2020 seems to have thrown a wrench into everyones plans. From business owners, to students, to doctors, everyone is changing their way of life.

As things return to normal, it’s important to think back on the lessons we have learned so far from the Coronavirus pandemic.

1.) Expect the unexpected.

Everyday there is conflicting news about how the Coronavirus will spread. Although the impacts are huge, disease experts and statisticians can only guess the likelihood of certain events unfolding.

Much like the stock market, there is much speculation on how the Coronavirus will grow or shrink. Certain widespread actions like wearing masks or using hand sanitizer can help prevent outbreaks, but there is much uncertainty of the effectiveness in certain situations.

It is best to be prepared, even for the most unexpected situations. For Covid-19, that could mean wearing a mask, social distancing, and sanitizing. For your stock portfolio, being ready for the unexpected means a diverse portfolio.

2.) Friends and Family are everything.

Some families have been forced much closer with the nationwide lockdowns. Spouses now spend more hours together. Children now at home instead of at school.

While some families have grown closer, many more have been pushed apart. Seniors are often isolated, with their families too concerned for the potential of giving them a deadly disease to visit in person.

Whether the Coronavirus has kept you apart or forced you together, family has become more important for many. Your family, even if it is the family of friends that you have chosen, can ground you to the world. It is important for your mental health to be apart of something outside of yourself.

If you dedicate so much time to planning for retirement, investing, and saving that you are missing out on important time with family and friends, then it is time to re-evaluate your goals.

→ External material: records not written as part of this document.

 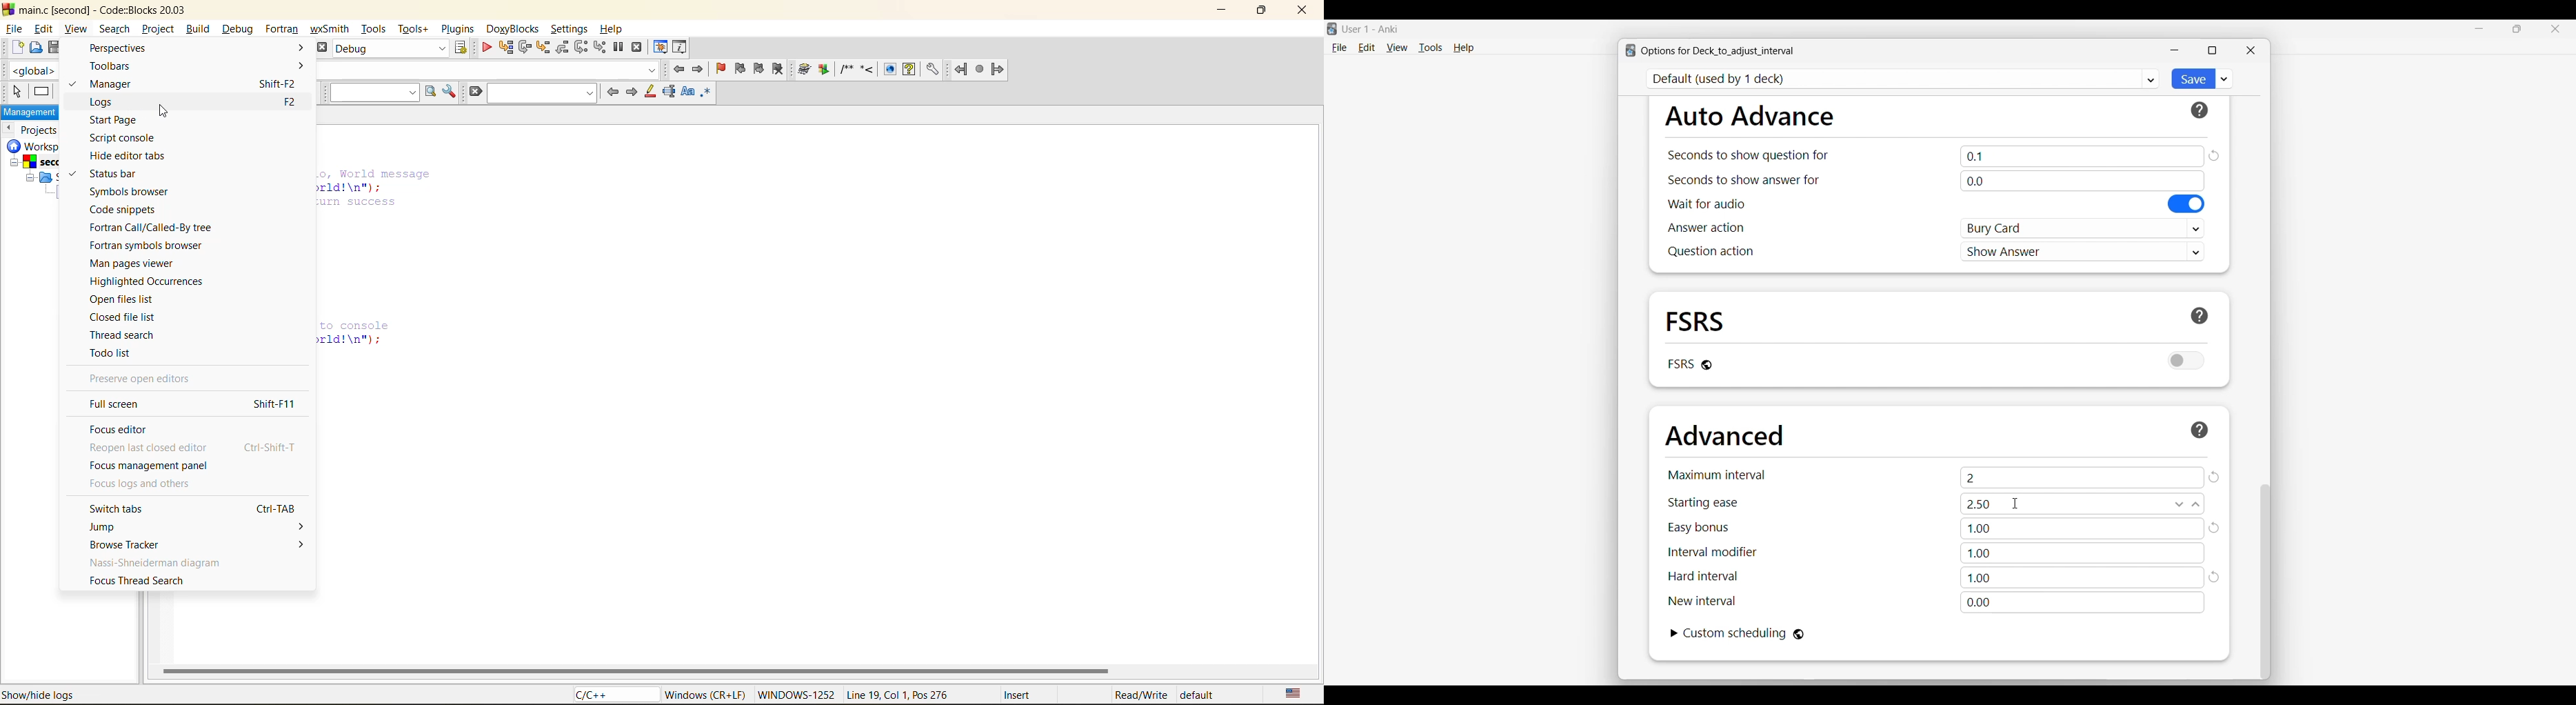 What do you see at coordinates (283, 544) in the screenshot?
I see `>` at bounding box center [283, 544].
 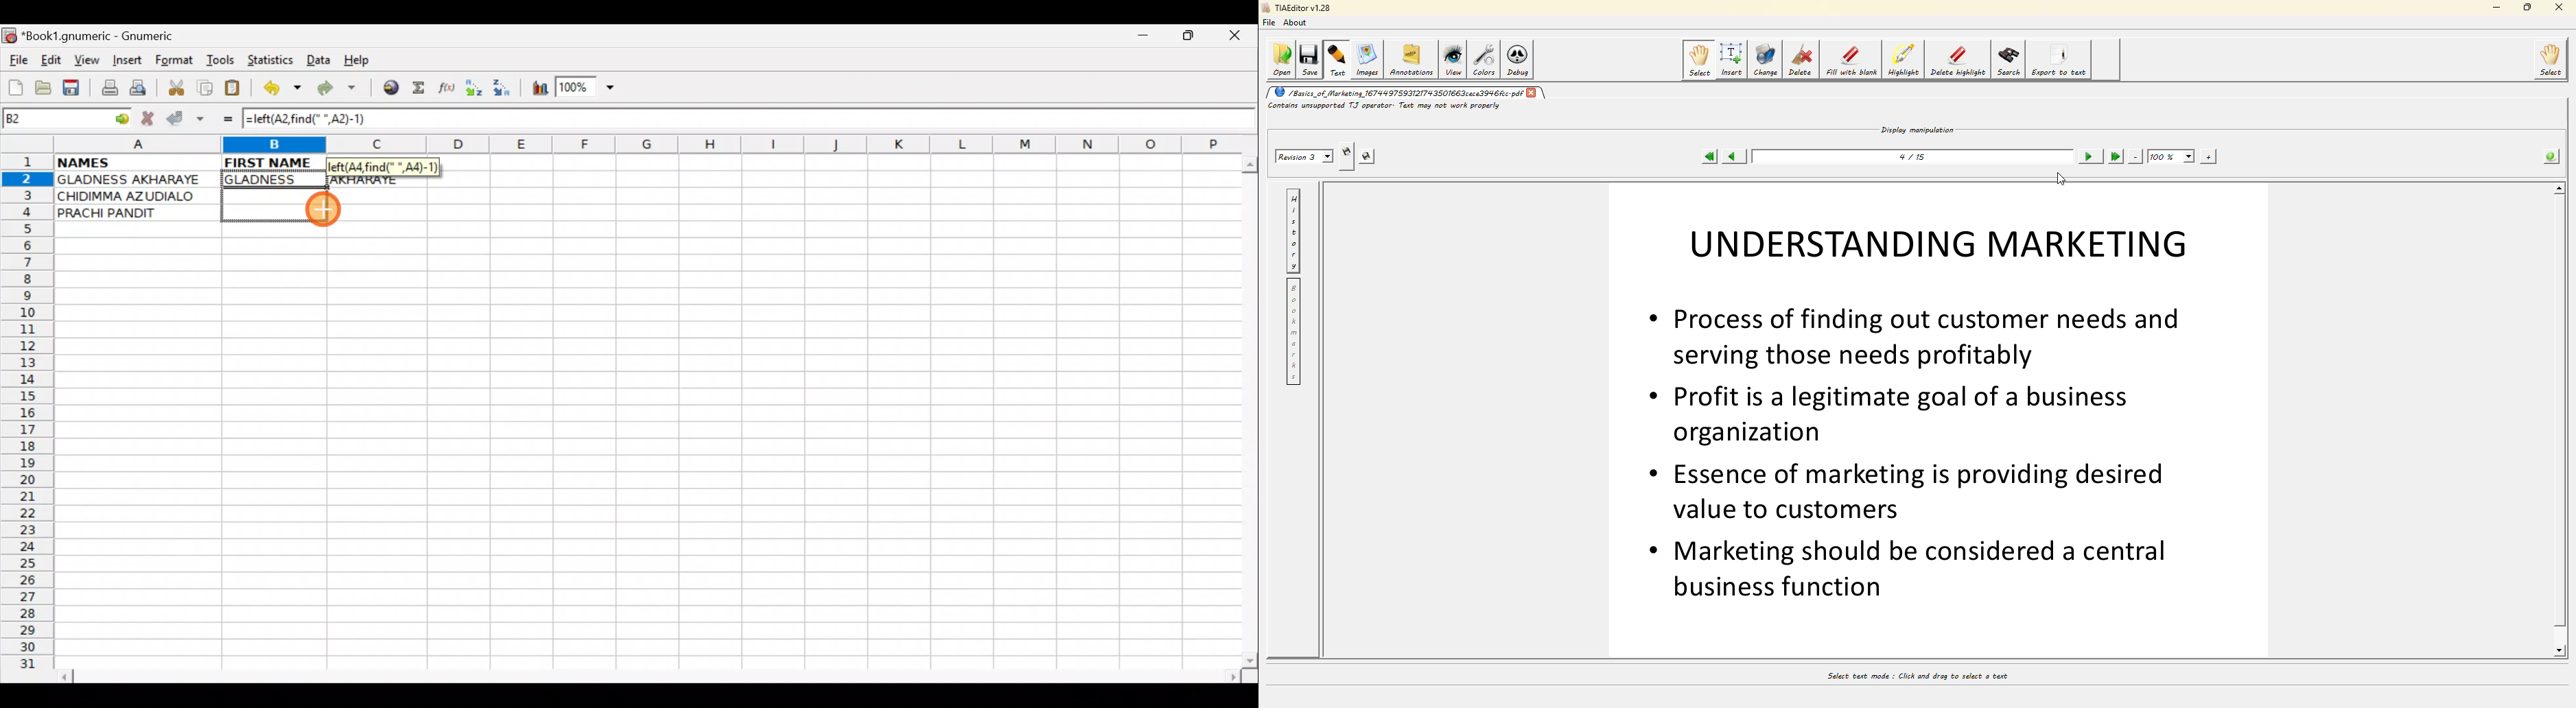 What do you see at coordinates (28, 417) in the screenshot?
I see `Rows` at bounding box center [28, 417].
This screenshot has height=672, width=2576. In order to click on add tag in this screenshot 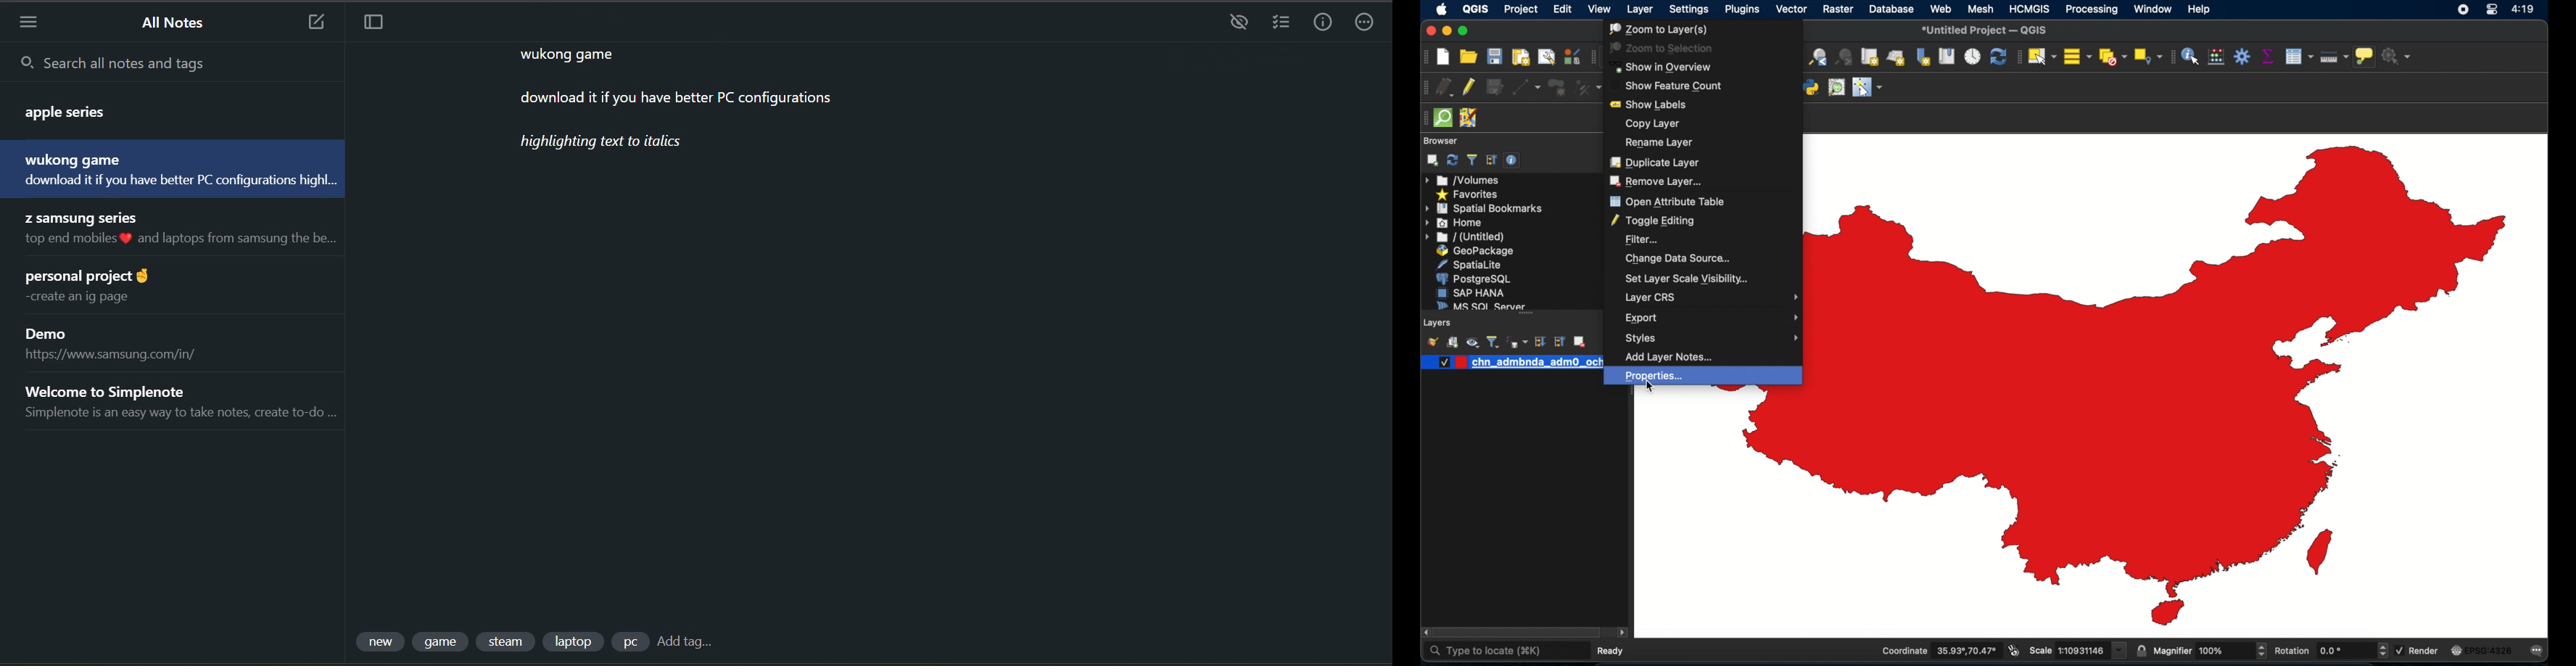, I will do `click(684, 644)`.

3.) It’s important to be your own boss.

Being your own boss does not necessarily mean you have to start your own business (although it can!). Being your own boss is about having the ability to choose what you want to do and when.

With nationwide Covid lockdowns, many are frustrated with a feeling that they are no longer in control of their own lives. Retirement planning is all about gaining financial independence, the ability to make decisions free of money.

The Coronavirus Pandemic has forced several people into early retirement either from layoffs or an inability to work after contracting Covid-19. Having a company in charge of your financial future is a position no one wants to be in. By planning and saving, you can minimize the risk of a sudden lay-off or the damage it can cause to your finances.

4.) Being healthy should be a priority.

Healthy people have gotten the Coronavirus, but people with comorbidities including obesity, liver disease, and smoking are at an increased risk of death.

I am in favor of frugailty in most things, but health is not one of them. By being cheap in your health you could end up with major expenses in the future. Of course, even extremely healthy people can get sick, but the risk of getting sick can be lessened.

Don’t cut corners by skimping out on your medical insurance. If you are able, contribute to a tax-advantaged HSA account.

Getting regular physicals, cancer screenings, and dentist visits are great ways of keeping your health in check. These visits are expensive, but pay off in the long run by minimizing costs in the future and potentially giving you more time for friends and family.

Food and exercise are another important way to stay healthy. Simple things like cutting out sugar, junk food, and eating a whole foods diet can improve your health. The Mcdonald’s Cheeseburger may be more expensive than a Whole Foods salad, but the benefits add up. A gym membership, or a new pair of running shoes, are cheap compared to the lifelong cost of diabetes or high-blood pressure medication.

Certain healthy habits can also cut costs. Drinking alcohol every night or binging every weekend adds up to a lot of money. Similarly, smoking gets increasingly more expensive as you need more nicotine to get the same buzz.